***** INPUT RECORDS *****

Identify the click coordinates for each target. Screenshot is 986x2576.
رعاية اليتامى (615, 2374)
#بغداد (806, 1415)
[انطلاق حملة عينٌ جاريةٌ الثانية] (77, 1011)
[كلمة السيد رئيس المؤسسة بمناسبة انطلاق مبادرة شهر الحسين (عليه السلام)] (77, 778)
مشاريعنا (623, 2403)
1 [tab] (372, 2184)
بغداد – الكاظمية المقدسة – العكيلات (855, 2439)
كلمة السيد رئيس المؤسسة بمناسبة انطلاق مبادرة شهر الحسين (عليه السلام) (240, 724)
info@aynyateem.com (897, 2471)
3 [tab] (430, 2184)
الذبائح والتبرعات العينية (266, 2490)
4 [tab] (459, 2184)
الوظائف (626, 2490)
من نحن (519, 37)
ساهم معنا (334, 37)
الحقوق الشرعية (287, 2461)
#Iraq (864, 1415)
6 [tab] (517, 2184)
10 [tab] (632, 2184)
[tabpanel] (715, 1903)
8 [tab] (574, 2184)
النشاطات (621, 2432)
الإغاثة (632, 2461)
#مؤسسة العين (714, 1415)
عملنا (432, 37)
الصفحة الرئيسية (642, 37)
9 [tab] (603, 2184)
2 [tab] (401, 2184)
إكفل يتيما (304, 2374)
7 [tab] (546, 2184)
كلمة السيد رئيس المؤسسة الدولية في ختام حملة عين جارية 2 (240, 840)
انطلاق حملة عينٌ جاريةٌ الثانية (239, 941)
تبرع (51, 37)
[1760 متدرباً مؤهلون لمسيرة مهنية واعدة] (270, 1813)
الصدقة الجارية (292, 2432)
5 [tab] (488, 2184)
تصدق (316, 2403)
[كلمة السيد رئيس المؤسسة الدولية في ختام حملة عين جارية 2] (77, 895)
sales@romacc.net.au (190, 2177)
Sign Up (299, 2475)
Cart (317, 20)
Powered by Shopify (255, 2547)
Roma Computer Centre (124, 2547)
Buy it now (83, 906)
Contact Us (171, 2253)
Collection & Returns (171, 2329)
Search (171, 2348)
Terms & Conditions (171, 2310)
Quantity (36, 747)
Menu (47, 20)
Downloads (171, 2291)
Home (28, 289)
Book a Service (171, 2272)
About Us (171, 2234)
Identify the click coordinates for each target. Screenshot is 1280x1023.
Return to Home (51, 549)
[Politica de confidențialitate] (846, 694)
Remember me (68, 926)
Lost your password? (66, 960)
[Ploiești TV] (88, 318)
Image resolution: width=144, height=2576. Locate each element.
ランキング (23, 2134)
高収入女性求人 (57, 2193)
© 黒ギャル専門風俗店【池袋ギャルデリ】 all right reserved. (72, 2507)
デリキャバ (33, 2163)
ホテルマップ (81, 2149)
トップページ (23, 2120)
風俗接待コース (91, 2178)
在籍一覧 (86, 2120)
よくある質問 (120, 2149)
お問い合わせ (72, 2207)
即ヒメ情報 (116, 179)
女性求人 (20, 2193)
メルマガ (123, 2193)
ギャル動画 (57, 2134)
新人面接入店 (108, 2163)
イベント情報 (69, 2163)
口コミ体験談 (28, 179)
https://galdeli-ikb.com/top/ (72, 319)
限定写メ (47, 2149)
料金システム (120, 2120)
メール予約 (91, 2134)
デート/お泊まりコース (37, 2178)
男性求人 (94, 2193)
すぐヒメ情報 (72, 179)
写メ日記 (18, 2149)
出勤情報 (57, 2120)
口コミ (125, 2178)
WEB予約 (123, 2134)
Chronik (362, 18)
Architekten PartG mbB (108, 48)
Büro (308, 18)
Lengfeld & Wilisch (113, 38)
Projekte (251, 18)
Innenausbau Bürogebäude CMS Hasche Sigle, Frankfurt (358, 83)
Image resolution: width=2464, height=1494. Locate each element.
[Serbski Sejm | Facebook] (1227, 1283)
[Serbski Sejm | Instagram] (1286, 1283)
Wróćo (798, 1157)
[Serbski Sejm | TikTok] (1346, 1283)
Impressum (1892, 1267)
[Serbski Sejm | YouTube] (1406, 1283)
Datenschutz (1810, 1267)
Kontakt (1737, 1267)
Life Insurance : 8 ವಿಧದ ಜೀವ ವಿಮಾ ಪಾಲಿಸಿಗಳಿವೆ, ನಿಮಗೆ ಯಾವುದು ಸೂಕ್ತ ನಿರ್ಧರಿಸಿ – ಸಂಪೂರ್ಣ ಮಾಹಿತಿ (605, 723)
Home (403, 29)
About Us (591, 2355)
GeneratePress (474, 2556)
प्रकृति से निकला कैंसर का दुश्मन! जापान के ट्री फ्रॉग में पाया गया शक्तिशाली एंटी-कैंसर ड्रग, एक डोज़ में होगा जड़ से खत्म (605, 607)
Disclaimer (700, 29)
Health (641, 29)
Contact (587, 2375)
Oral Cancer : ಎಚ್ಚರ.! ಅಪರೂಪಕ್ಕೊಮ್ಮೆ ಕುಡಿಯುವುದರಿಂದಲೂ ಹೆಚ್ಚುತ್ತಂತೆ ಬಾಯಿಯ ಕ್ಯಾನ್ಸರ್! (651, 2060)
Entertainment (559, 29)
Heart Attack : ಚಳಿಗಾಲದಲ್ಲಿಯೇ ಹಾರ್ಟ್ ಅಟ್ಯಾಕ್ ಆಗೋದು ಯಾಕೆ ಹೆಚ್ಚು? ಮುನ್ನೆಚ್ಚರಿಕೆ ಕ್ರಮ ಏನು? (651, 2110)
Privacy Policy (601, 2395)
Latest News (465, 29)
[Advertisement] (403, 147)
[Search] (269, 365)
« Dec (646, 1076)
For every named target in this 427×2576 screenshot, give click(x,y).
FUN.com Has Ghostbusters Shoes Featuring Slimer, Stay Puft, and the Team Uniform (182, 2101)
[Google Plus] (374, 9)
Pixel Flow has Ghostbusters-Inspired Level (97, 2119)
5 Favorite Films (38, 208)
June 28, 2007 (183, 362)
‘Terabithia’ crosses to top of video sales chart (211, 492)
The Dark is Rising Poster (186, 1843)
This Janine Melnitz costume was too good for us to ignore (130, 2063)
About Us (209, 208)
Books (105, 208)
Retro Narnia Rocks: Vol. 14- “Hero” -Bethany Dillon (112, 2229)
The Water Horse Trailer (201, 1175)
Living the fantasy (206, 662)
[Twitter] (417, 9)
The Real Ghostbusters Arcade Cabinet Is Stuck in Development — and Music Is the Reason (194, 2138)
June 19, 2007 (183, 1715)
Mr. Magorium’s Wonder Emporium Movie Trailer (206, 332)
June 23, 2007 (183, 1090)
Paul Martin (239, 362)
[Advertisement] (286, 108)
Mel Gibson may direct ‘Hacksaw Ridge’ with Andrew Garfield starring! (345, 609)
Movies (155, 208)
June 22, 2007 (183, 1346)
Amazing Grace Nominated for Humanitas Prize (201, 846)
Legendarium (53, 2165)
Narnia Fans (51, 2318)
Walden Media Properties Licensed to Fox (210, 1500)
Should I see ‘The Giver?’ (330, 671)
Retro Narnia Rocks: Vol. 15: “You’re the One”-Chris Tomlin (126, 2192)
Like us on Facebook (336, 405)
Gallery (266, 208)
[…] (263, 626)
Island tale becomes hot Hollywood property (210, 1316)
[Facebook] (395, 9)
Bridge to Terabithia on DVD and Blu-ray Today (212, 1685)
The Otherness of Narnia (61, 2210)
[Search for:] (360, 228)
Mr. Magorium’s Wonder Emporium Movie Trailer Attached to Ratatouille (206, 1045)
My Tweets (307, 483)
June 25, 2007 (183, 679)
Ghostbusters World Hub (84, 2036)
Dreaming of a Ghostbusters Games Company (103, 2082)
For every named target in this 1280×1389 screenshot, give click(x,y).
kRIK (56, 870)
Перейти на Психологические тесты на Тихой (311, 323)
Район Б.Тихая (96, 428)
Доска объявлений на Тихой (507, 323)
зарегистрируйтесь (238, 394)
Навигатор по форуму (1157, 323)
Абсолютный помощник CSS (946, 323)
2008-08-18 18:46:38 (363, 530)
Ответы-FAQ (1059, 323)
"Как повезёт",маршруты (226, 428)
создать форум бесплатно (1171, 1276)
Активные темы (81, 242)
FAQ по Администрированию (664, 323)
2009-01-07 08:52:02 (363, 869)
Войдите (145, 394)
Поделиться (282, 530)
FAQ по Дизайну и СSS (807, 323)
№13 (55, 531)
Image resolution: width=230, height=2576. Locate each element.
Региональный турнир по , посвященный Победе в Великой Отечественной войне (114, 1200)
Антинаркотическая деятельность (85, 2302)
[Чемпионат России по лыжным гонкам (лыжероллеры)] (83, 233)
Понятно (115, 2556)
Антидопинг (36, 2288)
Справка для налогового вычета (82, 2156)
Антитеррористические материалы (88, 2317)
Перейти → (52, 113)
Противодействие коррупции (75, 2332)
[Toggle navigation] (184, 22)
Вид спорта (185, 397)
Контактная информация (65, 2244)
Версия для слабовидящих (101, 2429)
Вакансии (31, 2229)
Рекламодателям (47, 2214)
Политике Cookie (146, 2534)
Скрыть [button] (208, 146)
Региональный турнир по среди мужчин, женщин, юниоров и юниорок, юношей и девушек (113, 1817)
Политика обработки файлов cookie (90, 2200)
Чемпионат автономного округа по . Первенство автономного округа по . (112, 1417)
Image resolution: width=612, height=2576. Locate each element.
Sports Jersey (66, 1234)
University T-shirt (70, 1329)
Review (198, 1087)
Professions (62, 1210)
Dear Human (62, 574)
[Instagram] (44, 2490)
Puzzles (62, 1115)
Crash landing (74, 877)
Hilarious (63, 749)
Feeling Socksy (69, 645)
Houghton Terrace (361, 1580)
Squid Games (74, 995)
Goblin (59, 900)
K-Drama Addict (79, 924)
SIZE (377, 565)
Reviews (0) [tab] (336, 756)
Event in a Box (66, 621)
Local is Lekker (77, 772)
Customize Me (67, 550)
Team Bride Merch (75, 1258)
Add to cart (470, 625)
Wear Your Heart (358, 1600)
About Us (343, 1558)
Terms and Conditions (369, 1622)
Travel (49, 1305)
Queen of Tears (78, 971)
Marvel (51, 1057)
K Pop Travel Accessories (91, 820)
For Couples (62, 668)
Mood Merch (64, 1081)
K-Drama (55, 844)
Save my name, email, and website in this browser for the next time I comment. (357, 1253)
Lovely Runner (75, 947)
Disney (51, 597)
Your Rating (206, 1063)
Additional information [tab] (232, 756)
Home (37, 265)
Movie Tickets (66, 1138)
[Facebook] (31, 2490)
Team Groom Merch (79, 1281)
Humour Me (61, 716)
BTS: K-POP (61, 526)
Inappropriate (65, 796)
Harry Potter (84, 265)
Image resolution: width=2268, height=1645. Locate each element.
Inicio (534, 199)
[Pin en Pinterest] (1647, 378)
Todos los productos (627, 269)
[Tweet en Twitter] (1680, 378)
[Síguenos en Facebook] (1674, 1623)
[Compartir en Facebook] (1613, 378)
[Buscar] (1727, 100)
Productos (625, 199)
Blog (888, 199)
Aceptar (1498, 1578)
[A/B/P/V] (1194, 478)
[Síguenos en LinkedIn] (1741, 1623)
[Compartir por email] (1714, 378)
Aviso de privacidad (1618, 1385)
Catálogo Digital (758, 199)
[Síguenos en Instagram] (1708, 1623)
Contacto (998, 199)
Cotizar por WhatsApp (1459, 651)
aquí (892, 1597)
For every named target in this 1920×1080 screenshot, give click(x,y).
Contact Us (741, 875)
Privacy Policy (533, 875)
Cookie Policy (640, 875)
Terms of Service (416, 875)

*****

→ **TASK**:
The lines above, from the first through the one containing "高収入女性求人 (57, 2193)", must be restated word for word, with nothing added.

→ **WORKED SOLUTION**:
Identify the click coordinates for each target. Screenshot is 986x2576.
رعاية اليتامى (615, 2374)
#بغداد (806, 1415)
[انطلاق حملة عينٌ جاريةٌ الثانية] (77, 1011)
[كلمة السيد رئيس المؤسسة بمناسبة انطلاق مبادرة شهر الحسين (عليه السلام)] (77, 778)
مشاريعنا (623, 2403)
1 [tab] (372, 2184)
بغداد – الكاظمية المقدسة – العكيلات (855, 2439)
كلمة السيد رئيس المؤسسة بمناسبة انطلاق مبادرة شهر الحسين (عليه السلام) (240, 724)
info@aynyateem.com (897, 2471)
3 [tab] (430, 2184)
الذبائح والتبرعات العينية (266, 2490)
4 [tab] (459, 2184)
الوظائف (626, 2490)
من نحن (519, 37)
ساهم معنا (334, 37)
الحقوق الشرعية (287, 2461)
#Iraq (864, 1415)
6 [tab] (517, 2184)
10 [tab] (632, 2184)
[tabpanel] (715, 1903)
8 [tab] (574, 2184)
النشاطات (621, 2432)
الإغاثة (632, 2461)
#مؤسسة العين (714, 1415)
عملنا (432, 37)
الصفحة الرئيسية (642, 37)
9 [tab] (603, 2184)
2 [tab] (401, 2184)
إكفل يتيما (304, 2374)
7 [tab] (546, 2184)
كلمة السيد رئيس المؤسسة الدولية في ختام حملة عين جارية 2 (240, 840)
انطلاق حملة عينٌ جاريةٌ الثانية (239, 941)
تبرع (51, 37)
[1760 متدرباً مؤهلون لمسيرة مهنية واعدة] (270, 1813)
الصدقة الجارية (292, 2432)
5 [tab] (488, 2184)
تصدق (316, 2403)
[كلمة السيد رئيس المؤسسة الدولية في ختام حملة عين جارية 2] (77, 895)
sales@romacc.net.au (190, 2177)
Sign Up (299, 2475)
Cart (317, 20)
Powered by Shopify (255, 2547)
Roma Computer Centre (124, 2547)
Buy it now (83, 906)
Contact Us (171, 2253)
Collection & Returns (171, 2329)
Search (171, 2348)
Terms & Conditions (171, 2310)
Quantity (36, 747)
Menu (47, 20)
Downloads (171, 2291)
Home (28, 289)
Book a Service (171, 2272)
About Us (171, 2234)
Identify the click coordinates for each target. Screenshot is 1280x1023.
Return to Home (51, 549)
[Politica de confidențialitate] (846, 694)
Remember me (68, 926)
Lost your password? (66, 960)
[Ploiești TV] (88, 318)
Image resolution: width=144, height=2576. Locate each element.
ランキング (23, 2134)
高収入女性求人 (57, 2193)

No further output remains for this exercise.